*** Begin section ***

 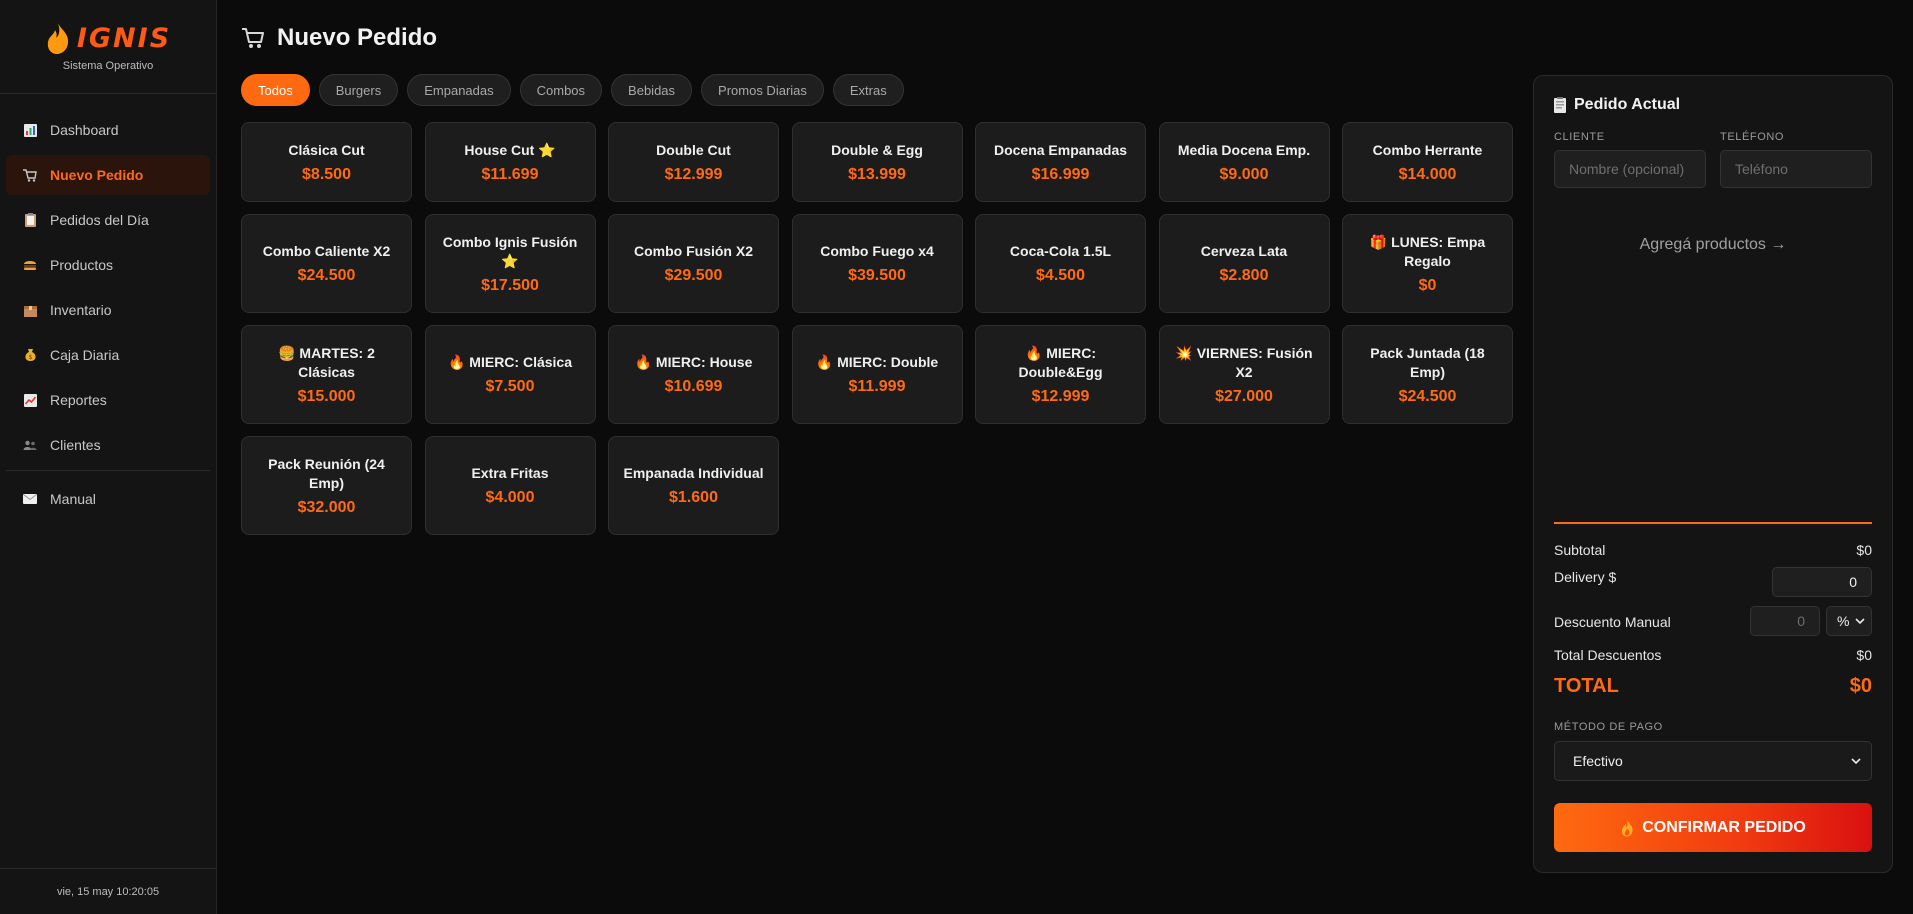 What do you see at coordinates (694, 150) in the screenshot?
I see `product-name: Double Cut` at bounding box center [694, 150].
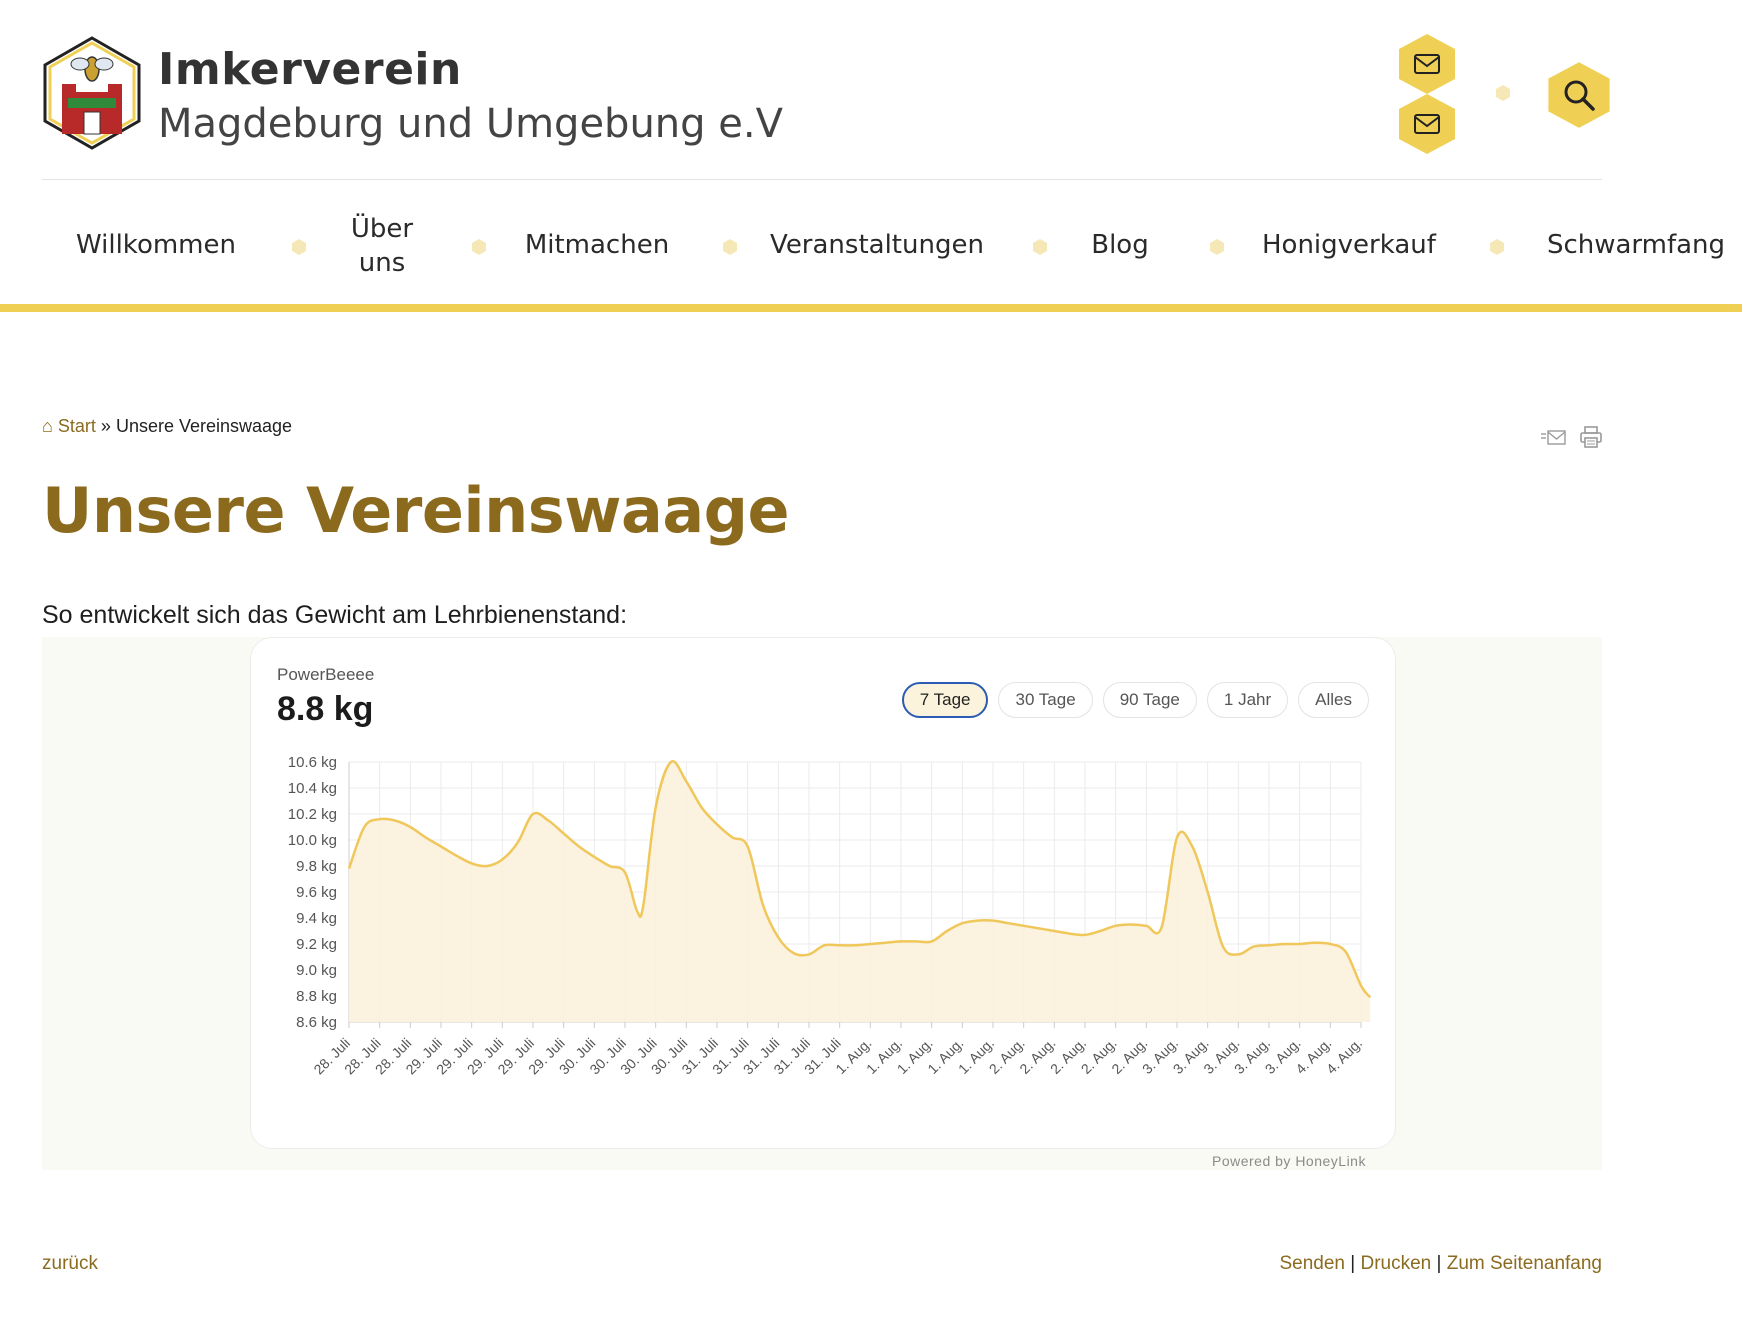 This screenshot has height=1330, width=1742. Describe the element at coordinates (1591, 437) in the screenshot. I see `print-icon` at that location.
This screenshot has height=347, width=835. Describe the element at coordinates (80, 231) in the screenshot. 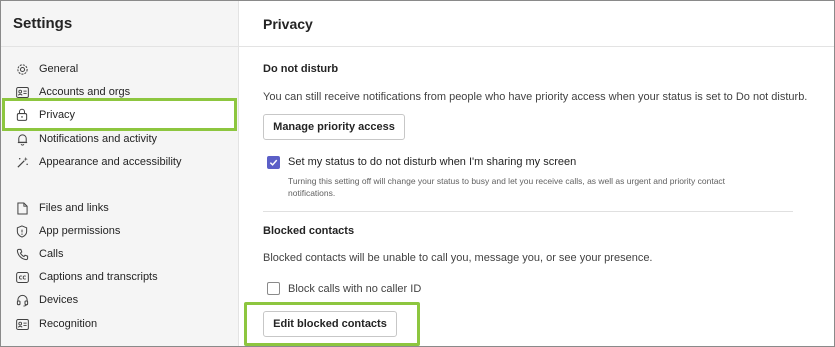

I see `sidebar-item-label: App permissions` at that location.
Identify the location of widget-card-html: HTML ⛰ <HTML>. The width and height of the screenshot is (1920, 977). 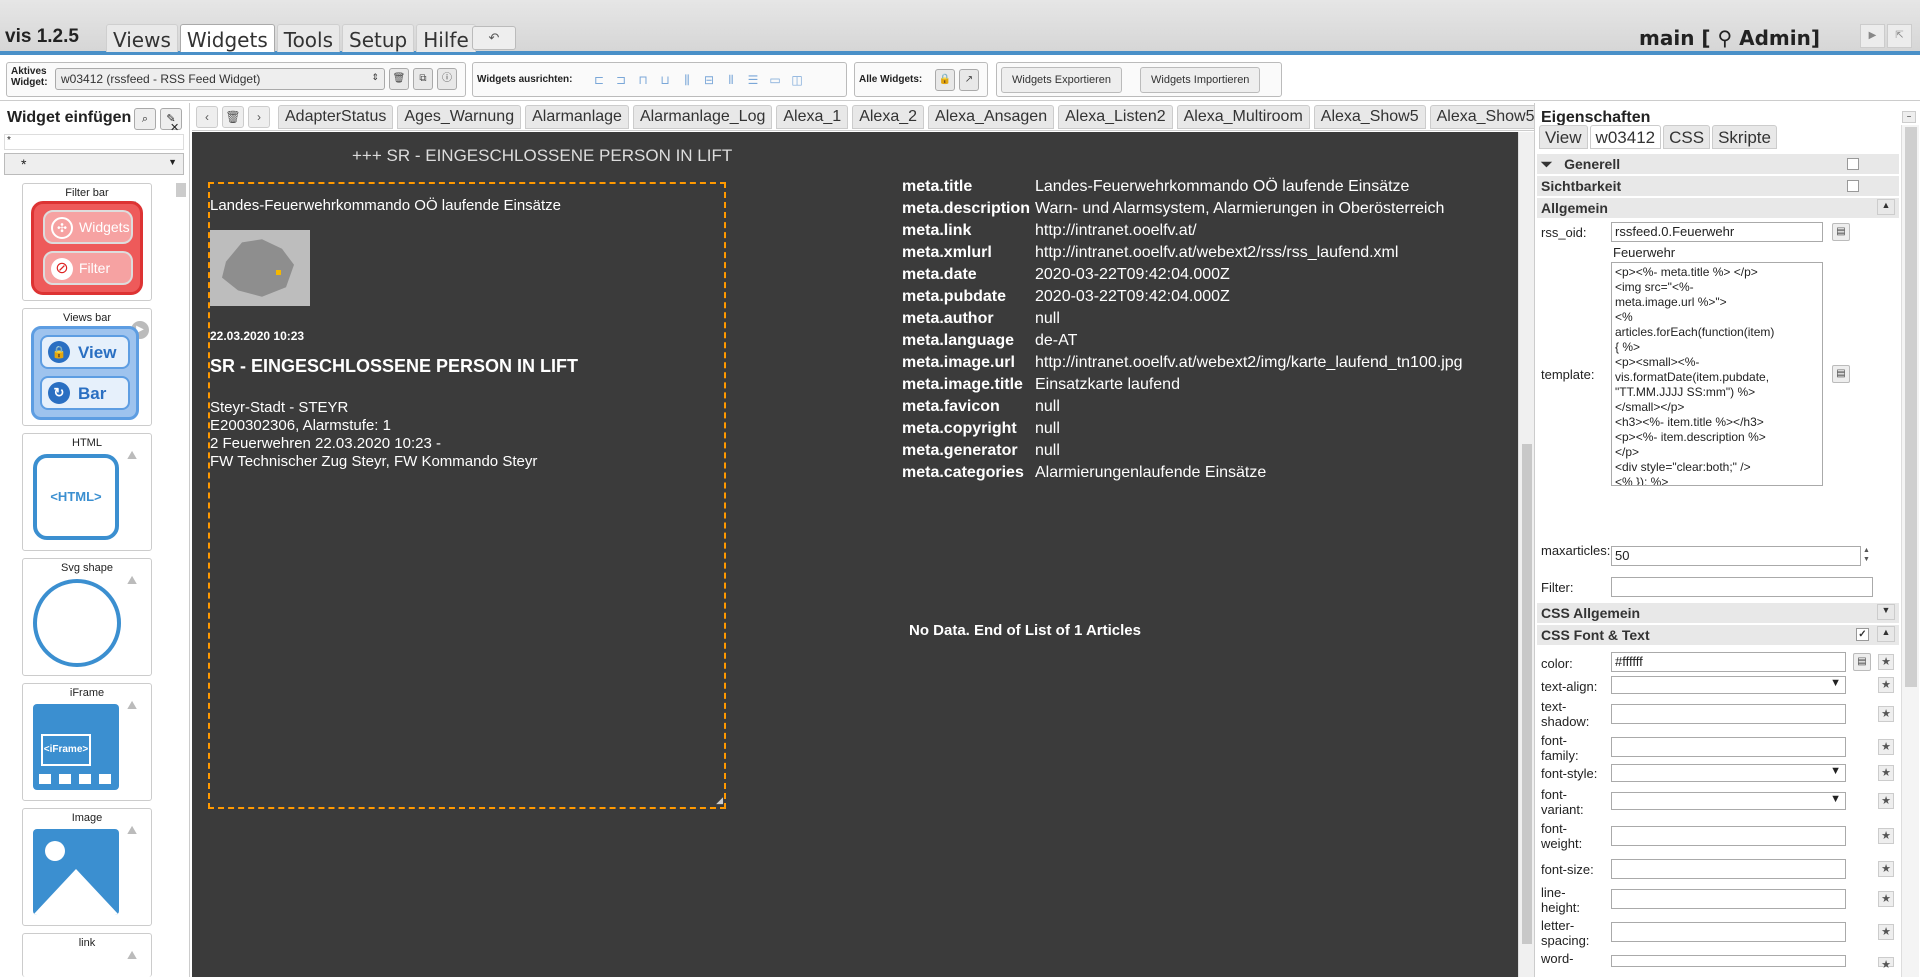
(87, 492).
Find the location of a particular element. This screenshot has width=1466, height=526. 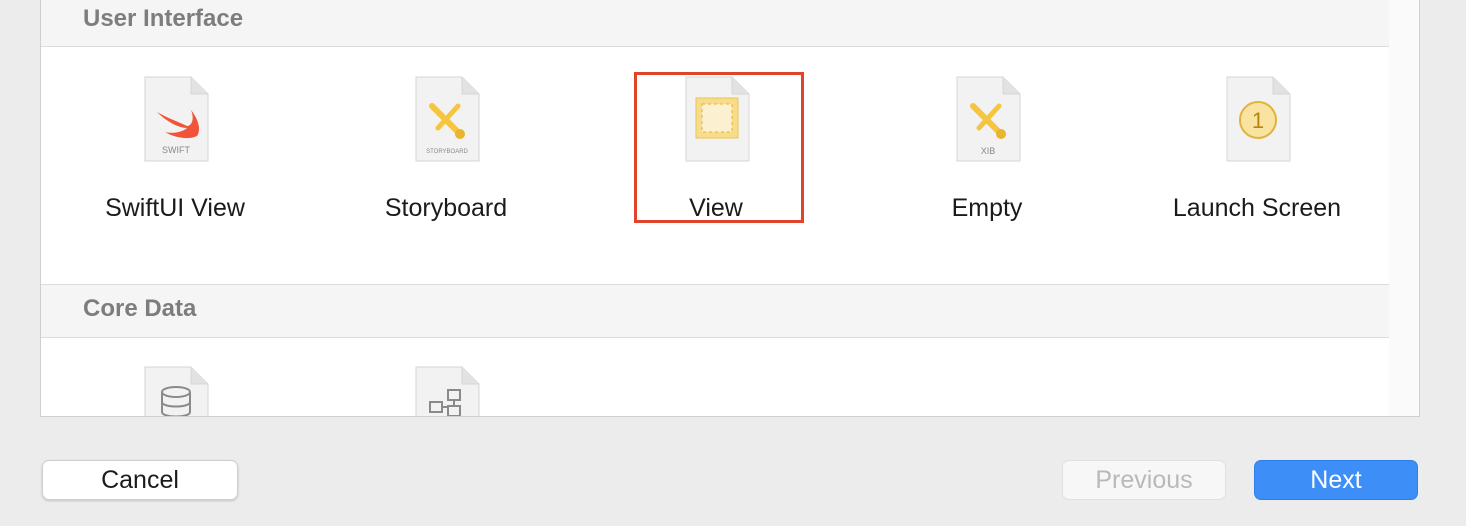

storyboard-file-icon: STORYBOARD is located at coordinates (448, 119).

*** End section ***

Copy out all the entries above with "particular element" swapped for "specific element" and everything else left as it is. Don't include the pictures.

__Written response__
  What do you see at coordinates (694, 150) in the screenshot?
I see `product-name: Double Cut` at bounding box center [694, 150].
 This screenshot has height=1330, width=1742. Describe the element at coordinates (1591, 437) in the screenshot. I see `print-icon` at that location.
This screenshot has height=347, width=835. Describe the element at coordinates (80, 231) in the screenshot. 

I see `sidebar-item-label: App permissions` at that location.
Identify the location of widget-card-html: HTML ⛰ <HTML>. The width and height of the screenshot is (1920, 977). 
(87, 492).
Find the location of a specific element. This screenshot has width=1466, height=526. 

storyboard-file-icon: STORYBOARD is located at coordinates (448, 119).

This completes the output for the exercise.